WHAT YOU SHOULD DO:
Every line in the data below from the one containing "Open the CometPassport menu" down to the one containing "Given: Open the clock showing 14:53", both included, must be retyped exactly; no other line is to appear.

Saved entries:
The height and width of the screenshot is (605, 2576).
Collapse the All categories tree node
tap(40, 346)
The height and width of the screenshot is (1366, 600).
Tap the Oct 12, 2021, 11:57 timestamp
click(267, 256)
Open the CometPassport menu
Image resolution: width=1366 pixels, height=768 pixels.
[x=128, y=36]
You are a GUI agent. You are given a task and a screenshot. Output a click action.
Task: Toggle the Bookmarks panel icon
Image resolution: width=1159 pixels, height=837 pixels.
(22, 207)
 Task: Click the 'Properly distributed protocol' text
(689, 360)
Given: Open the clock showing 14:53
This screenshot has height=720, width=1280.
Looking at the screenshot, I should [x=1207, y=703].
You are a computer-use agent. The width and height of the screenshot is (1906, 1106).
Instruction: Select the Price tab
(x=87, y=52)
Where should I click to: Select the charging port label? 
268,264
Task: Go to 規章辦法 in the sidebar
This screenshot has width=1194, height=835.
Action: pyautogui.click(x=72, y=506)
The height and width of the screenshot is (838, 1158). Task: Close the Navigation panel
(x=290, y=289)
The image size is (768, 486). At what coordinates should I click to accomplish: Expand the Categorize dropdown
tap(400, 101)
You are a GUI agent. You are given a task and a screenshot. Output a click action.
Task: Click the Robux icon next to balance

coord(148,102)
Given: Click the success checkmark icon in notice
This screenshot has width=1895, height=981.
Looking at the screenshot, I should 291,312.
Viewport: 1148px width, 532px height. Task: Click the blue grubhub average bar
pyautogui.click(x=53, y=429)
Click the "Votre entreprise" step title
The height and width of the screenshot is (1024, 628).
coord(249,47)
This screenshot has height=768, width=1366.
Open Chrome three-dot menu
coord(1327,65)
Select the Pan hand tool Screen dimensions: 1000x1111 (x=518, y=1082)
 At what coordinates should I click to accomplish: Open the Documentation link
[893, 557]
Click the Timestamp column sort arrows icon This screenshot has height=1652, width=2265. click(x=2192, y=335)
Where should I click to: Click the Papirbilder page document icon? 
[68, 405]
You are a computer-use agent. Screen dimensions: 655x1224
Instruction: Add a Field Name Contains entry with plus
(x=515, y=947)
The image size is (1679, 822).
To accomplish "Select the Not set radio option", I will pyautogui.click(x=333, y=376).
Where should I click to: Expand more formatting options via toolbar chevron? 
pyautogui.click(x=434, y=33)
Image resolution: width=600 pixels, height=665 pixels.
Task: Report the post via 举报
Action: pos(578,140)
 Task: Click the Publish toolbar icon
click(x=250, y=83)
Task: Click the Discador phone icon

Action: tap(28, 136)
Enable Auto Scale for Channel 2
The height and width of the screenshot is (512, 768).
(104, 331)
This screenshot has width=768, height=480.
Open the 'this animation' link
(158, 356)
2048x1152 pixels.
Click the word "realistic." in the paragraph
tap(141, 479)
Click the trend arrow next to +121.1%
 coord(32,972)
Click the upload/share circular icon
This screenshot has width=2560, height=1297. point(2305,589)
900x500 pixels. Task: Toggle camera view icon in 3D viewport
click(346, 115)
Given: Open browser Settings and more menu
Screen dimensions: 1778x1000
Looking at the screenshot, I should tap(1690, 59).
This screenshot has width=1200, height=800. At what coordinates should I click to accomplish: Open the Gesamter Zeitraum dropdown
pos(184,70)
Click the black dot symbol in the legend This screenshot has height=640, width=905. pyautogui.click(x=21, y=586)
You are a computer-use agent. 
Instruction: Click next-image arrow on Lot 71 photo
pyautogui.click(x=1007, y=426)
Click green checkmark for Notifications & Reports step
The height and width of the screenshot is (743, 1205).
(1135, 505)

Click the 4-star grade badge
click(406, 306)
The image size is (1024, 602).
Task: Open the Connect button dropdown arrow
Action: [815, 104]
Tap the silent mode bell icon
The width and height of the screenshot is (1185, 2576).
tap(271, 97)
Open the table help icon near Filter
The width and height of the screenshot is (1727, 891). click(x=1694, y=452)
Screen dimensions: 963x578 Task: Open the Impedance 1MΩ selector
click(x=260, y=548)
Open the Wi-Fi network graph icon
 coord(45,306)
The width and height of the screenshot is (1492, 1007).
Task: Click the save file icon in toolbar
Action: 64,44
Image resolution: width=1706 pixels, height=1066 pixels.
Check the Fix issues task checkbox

RESPONSE BOX:
Open the CometPassport menu
Image resolution: width=1366 pixels, height=768 pixels.
[x=128, y=36]
You are a GUI agent. You are given a task and a screenshot. Output a click action.
Task: Toggle the Bookmarks panel icon
Image resolution: width=1159 pixels, height=837 pixels.
(22, 207)
 Task: Click the 'Properly distributed protocol' text
(689, 360)
Given: Open the clock showing 14:53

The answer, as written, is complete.